Alfa Romeo Werbung war Kunst und Werbetexter Optimisten
Zurück in das Jahr 1970. Die Alfa Romeo Giulia GT ist schon seit einer Ewigkeit auf dem Markt. Genauer gesagt seit 1963, als sie erstmals der Öffentlichkeit vorgestellt wurde. An ihrer Faszination hat sie nichts verloren. Sie wird noch weiter durchhalten und wird zum begehrenswerten Klassiker reifen (Link), den man als Neuwagen ab Fabrik bestellen kann.
Autowerbung hat zum Beginn der 1970er Jahre bereits den Vierfarbdruck entdeckt, aber Alfa Romeo hält weiter an einer schwarz/weißen Gestaltung fest.
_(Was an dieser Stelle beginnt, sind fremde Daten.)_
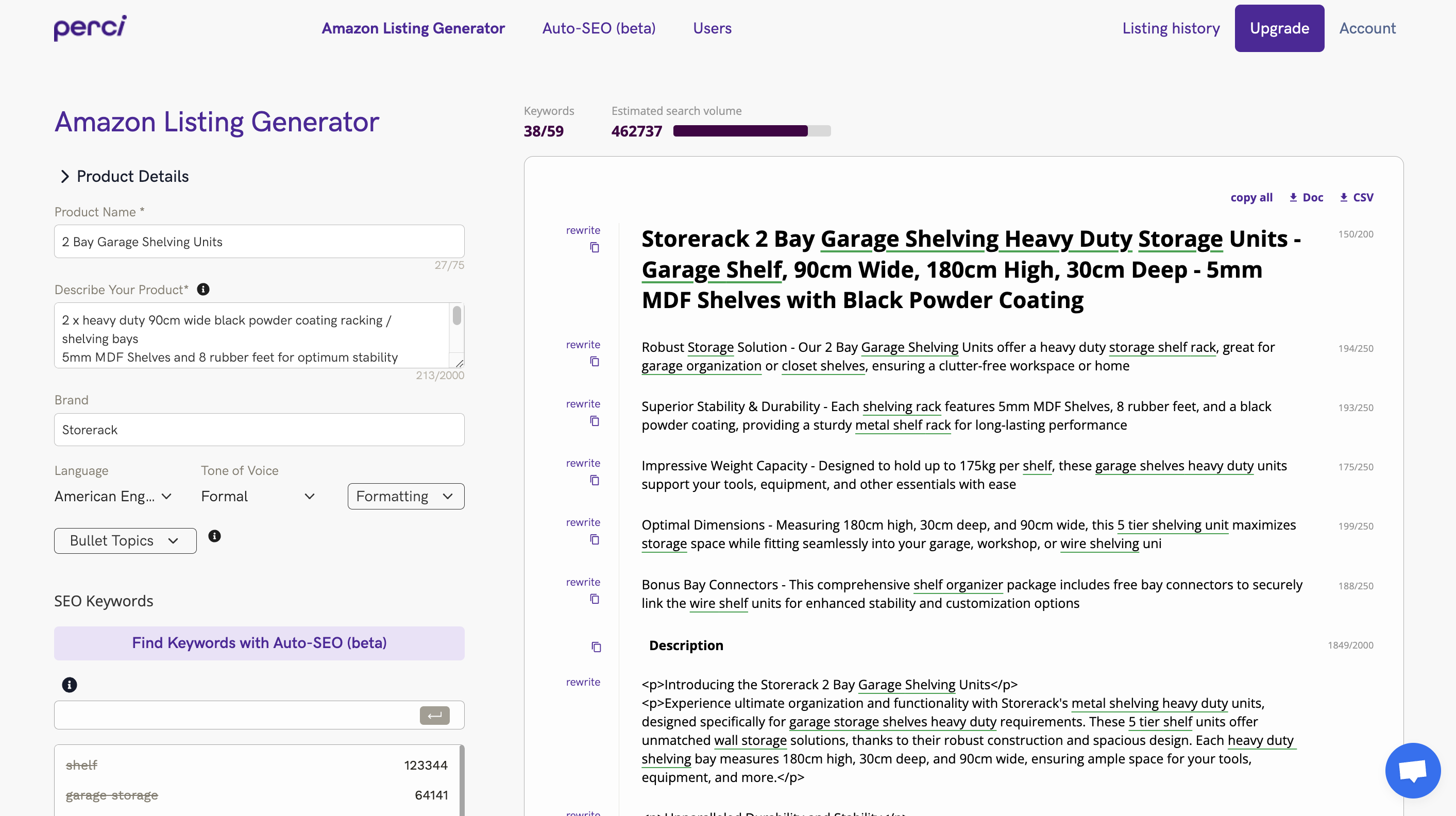
Task: Click info icon next to Bullet Topics
Action: pos(214,536)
Das, was man dem deutschen Publikum präsentiert, hat vielleicht gerade deshalb bis heute einen gewissen ästhetischen Wert behalten.
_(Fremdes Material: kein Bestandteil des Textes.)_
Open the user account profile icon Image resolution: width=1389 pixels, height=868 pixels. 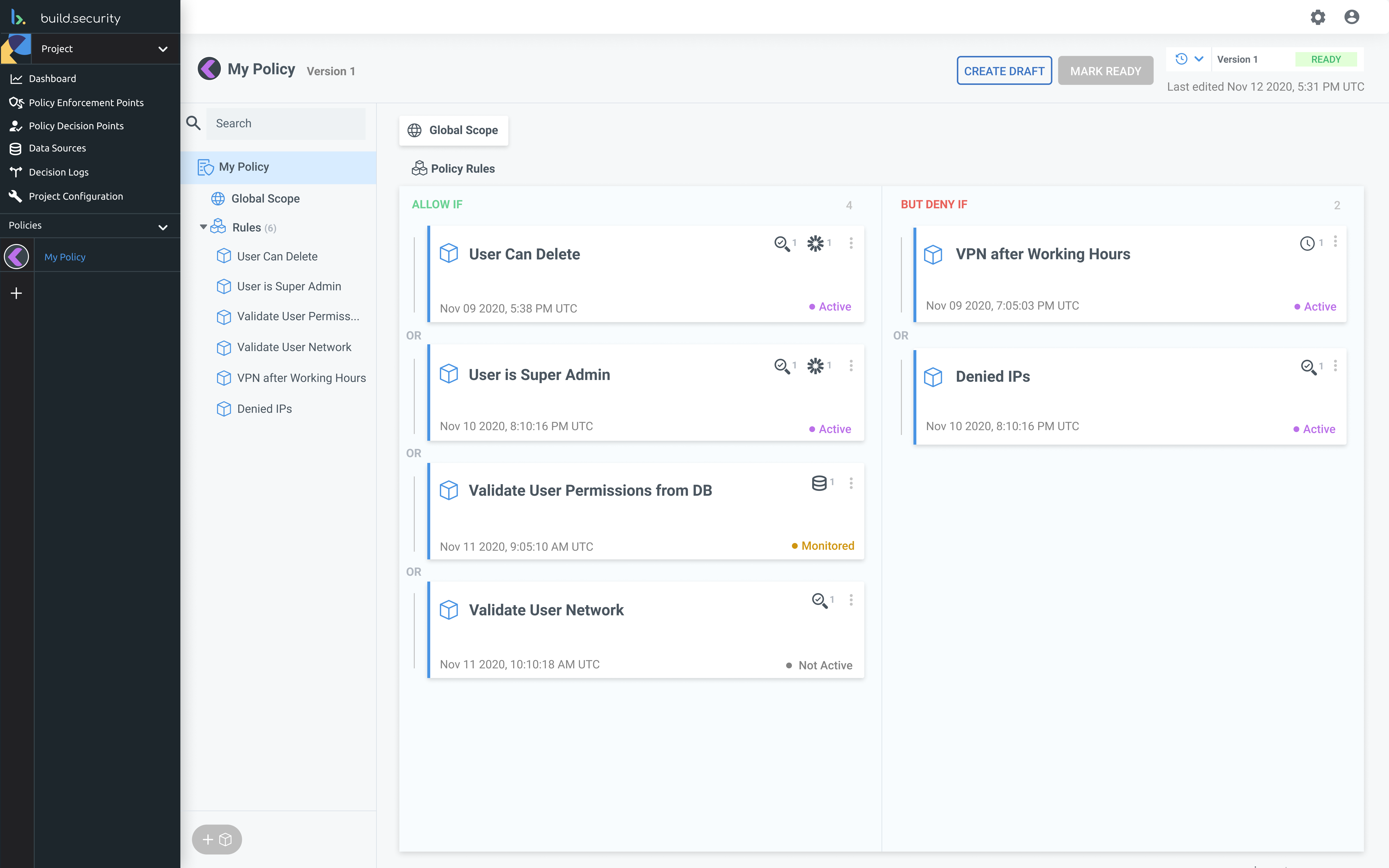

Alfa Romeo Werbung war Kunst und Werbetexter Optimisten
Denn Alfa Romeo versteht die Kunst der Reduktion. Viel Schwarz, ein weißer Rahmen und in der Mitte ein Text. Der ist kurz, prägnant und dann war da noch die Giulia GT. Eigentlich sollte sie im Rampenlicht stehen, aber es reicht nur für ein kleines Fenster in der Anzeige. Das zeigt den GT, unscharf und in Fahrt und natürlich nicht in Farbe.
Großformatig gedruckt wäre die Werbung heute Kunst und vielleicht kommt irgendwann jemand bei der deutschen Alfa Vetretung auf die Idee und holt die alte Werbung hervor und legt sie für Enthusiasten neu auf.
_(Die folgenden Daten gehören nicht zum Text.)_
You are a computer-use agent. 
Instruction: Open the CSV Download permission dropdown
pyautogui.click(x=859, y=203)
Während die Kunstvermutung begründet ist, scheinen die Werbetexter ausgesprochene Optimisten gewesen zu sein. Ein Alfa kostet Geld und keine Nerven. Das steht im krassen Widerspruch zu den Leserbriefen dieser Jahre, die in den einschlägigen Fachzeitschriften abgedruckt sind. Autos sind damals weit von großer Zuverlässigkeit entfernt und ein Alfa Romeo ist es im besonderen Umfang.
Der Qualitätsanspruch mag vorhanden gewesen sein, allein es fehlt an der Umsetzung. Das ist woanders vielleicht etwas besser, bei BMW, dem Lieblingsrivalen, zum Beispiel. Aber Alfa Kunden wissen das und schätzen trotzdem die Faszination der Marke. Denn wer wählt ein vernünftigeres Auto, wenn er eine Giulia GT fahren kann?